- _Prompt 1_:
In the MLbase passage, what are the two kinds of nodes in the system's general architecture?

- _Source_:
Figure 1 shows the general architecture of MLbase, which consists of a master and several worker nodes.

• The system parses the request into a logical learning plan (LLP), which describes the most general workflow to perform the ML task.
• The search-space(e.g., ML algorithms, featurization techniques, algorithm parameters, and data sub-sampling strategies) of the LLP is too huge to be explored entirely, therefore, an optimizer tries to prune the search-space of the LLP to find a strategy that is testable in a reasonable time-frame.
• After constructing the optimized logical plan, MLbase transforms it into a physical learning plan (PLP) to be executed.
• In contrast to an LLP, a PLP specifies exactly the parameters to be tested as well as the data (sub)sets to be used. The MLbase master distributes these operations onto the worker nodes, which execute them through the MLbase runtime.
• MLbase will further improve the model in the background via additional exploration.
• MLbase will extensible for adding novel ML algorithms.

## 4. Query Optimization

### 4.1 Logical Learning Plan

• The LLP specifies the combinations of parameters, algorithms, and data sub-sampling the system must evaluate and cross-validate to test quality.

### 4.2 Optimization

• The optimizer actually transforms the LLP into an optimized plan –— with concrete parameters and data sub-sampling strategies –— that can be executed on our run-time.
• To meet time constraints, the optimizer estimates execution time and algorithm performance (i.e., quality) based on statistical models, also taking advantage of pruning heuristics and newly developed on-line model selection tools.

- _Records to use_:
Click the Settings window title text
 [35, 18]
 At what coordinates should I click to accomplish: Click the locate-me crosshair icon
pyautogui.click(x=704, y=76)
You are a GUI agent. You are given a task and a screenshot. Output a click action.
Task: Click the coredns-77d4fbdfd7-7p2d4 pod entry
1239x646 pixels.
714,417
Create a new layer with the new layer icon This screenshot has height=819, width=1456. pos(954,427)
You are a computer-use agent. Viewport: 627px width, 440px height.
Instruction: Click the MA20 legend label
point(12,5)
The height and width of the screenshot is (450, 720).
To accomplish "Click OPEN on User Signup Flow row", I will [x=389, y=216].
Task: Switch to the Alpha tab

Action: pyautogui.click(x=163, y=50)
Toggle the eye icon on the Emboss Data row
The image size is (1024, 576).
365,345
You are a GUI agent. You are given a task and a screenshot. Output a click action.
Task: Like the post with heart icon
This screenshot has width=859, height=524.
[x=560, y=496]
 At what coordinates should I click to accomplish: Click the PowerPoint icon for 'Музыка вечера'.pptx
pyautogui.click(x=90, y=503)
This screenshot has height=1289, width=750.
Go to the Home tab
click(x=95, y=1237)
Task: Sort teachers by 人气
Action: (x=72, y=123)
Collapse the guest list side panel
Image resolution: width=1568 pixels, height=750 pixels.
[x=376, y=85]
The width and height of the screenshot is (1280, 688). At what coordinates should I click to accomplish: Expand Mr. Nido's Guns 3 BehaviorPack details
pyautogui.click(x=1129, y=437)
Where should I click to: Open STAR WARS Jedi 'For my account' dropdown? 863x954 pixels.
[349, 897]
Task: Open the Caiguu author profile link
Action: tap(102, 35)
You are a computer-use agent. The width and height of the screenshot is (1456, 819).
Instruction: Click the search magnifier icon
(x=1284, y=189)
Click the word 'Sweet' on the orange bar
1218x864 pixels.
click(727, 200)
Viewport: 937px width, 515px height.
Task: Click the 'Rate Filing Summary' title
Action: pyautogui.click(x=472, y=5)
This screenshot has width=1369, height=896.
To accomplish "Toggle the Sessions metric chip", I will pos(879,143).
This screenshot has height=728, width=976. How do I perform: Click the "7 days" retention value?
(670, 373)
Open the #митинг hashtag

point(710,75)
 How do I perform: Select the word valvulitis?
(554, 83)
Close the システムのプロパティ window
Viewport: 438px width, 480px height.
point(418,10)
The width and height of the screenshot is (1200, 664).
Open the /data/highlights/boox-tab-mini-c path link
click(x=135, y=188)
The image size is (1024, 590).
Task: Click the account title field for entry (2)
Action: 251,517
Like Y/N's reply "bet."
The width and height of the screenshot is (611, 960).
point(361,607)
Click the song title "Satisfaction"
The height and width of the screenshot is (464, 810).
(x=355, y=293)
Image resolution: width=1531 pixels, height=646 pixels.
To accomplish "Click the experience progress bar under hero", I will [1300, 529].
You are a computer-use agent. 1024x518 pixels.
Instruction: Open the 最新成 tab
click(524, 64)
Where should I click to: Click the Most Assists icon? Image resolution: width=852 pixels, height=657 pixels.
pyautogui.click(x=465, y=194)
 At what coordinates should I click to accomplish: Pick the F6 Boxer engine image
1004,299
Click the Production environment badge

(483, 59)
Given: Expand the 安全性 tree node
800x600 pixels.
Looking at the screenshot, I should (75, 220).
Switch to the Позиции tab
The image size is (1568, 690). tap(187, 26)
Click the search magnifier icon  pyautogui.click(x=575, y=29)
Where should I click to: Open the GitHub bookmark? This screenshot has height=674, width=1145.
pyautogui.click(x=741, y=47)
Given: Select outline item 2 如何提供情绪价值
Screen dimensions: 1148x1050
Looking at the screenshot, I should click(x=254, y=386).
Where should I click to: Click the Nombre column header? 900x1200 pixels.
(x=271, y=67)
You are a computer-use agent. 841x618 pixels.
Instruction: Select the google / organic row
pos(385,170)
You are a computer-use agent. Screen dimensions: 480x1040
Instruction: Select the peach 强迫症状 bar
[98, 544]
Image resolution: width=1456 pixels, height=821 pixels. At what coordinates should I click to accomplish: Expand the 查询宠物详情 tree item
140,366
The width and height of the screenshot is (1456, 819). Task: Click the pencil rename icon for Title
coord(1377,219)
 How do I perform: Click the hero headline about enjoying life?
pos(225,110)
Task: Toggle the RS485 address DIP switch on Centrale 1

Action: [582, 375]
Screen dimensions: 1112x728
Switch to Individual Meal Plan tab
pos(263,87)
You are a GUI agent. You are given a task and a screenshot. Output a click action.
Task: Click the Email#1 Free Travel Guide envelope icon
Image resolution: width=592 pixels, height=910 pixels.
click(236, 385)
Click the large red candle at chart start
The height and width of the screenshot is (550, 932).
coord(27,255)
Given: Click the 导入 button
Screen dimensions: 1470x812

- _Prompt 2_:
Retype the stretch of the listing from its first line through the line that contains "point(12,5)", with both ends included.

- _Exercise output 1_:
A master and several worker nodes.

- _Exercise output 2_:
Click the Settings window title text
 [35, 18]
 At what coordinates should I click to accomplish: Click the locate-me crosshair icon
pyautogui.click(x=704, y=76)
You are a GUI agent. You are given a task and a screenshot. Output a click action.
Task: Click the coredns-77d4fbdfd7-7p2d4 pod entry
1239x646 pixels.
714,417
Create a new layer with the new layer icon This screenshot has height=819, width=1456. pos(954,427)
You are a computer-use agent. Viewport: 627px width, 440px height.
Instruction: Click the MA20 legend label
point(12,5)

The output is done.